« Réarmement démographique » sont les termes marquants du dernier discours d’Emmanuel Macron. Des propos qui semblent plus que délibérés car prononcés plusieurs fois, telle une leçon que l’on voudrait faire mémoriser. Avec ces termes lourds de sens et tout droit sortis d’un autre temps, Macron renvoie l’image d’un peuple de petits soldats chargés de se reproduire, mais au service de quoi ? La patrie ?
Et ces petits soldats qui produiraient de nouveaux petits soldats, de nouvelles armes, à quelle fin seraient-ils utilisés ? Contre qui ?
Dans ce discours, il se détache du peuple français qui crie sa colère et sa souffrance depuis des années face à un gouvernement qui répond en faisant une boucherie des institutions chères à la République, telles que les hôpitaux publics, les écoles ou encore le système des retraites.
Lorsqu’il parle de reproduction et de natalité, le président semble s’adresser aux jeunes adultes.
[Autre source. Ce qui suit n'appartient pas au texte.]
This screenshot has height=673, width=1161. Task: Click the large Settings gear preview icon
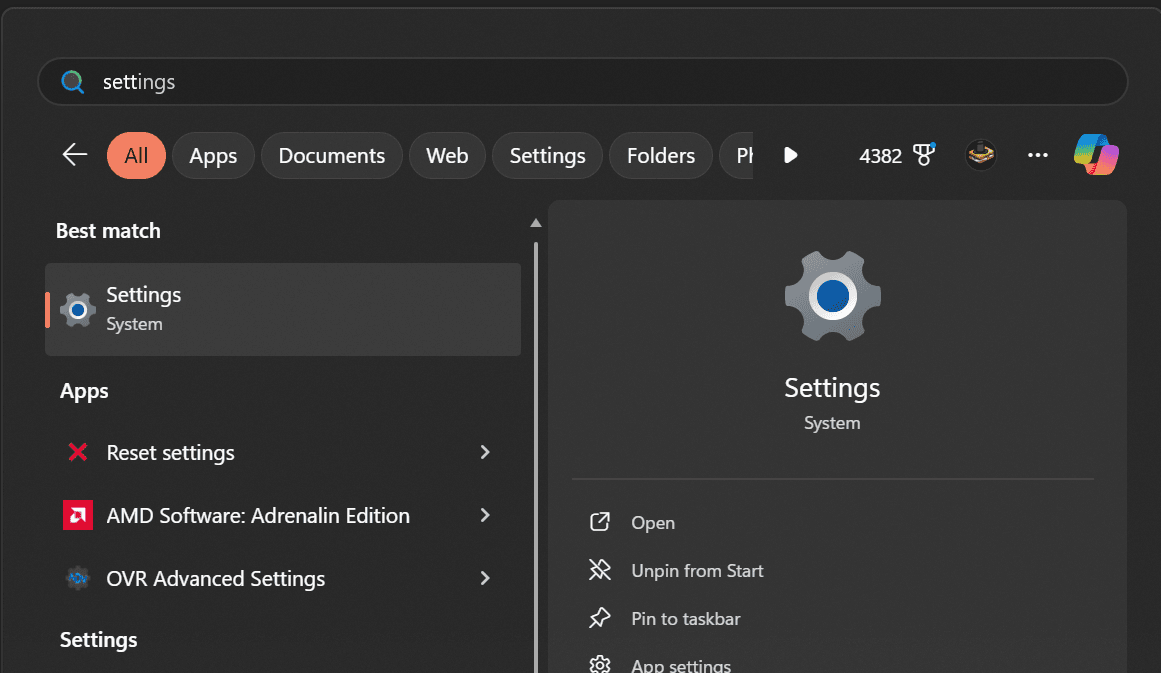coord(832,296)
Mais est-il véritablement attendu d’une population accablée par la précarité et l’incertitude de son futur de donner la vie ? Car il s’agit de vies dont on parle, non d’un déficit qu’il faudrait combler. Qui prendrait soin de ces enfants, à qui confier leur éducation, dans quels hôpitaux les soignerait-on alors même que des milliers d’enfants bien réels manquent déjà de quoi grandir et vivre décemment ?
On peut se demander quel est le public visé par ce message. Avec ce discours détaché de la réalité, ce n’est certainement pas l’opinion publique qu’il met de son côté car ces propos déshumanisants font scandale. Le discours de Macron semble s’inscrire dans une optique de séduction de l’extrême-droite qui s’opère depuis plusieurs années avec des signaux parfaitement ciblés vers cette partie-là de l’électorat français.
Qu’en est-il des femmes ? Des corps et des vies dont on veut faire un outil ?
Qu’en est-il des populations non-blanches, issues de l’immigration ou non, que ce plan nataliste semble exclure, en même temps que les politiques migratoires semblent se durcir en France ?
Avec un taux de natalité en 2023 légèrement en baisse comparé à celui de 2022, la France n’a pas à s’inquiéter d’une « urgence démographique », selon l’historien et démographe Hervé Le Bras. Tandis que de l’autre côté du globe, en Corée du Sud, où le taux de natalité est le plus bas au monde, le mouvement féministe 4B se popularise en opposition au gouvernement nataliste et à une société patriarcale où des attentes de genre strictes rendent la vie des femmes invivable.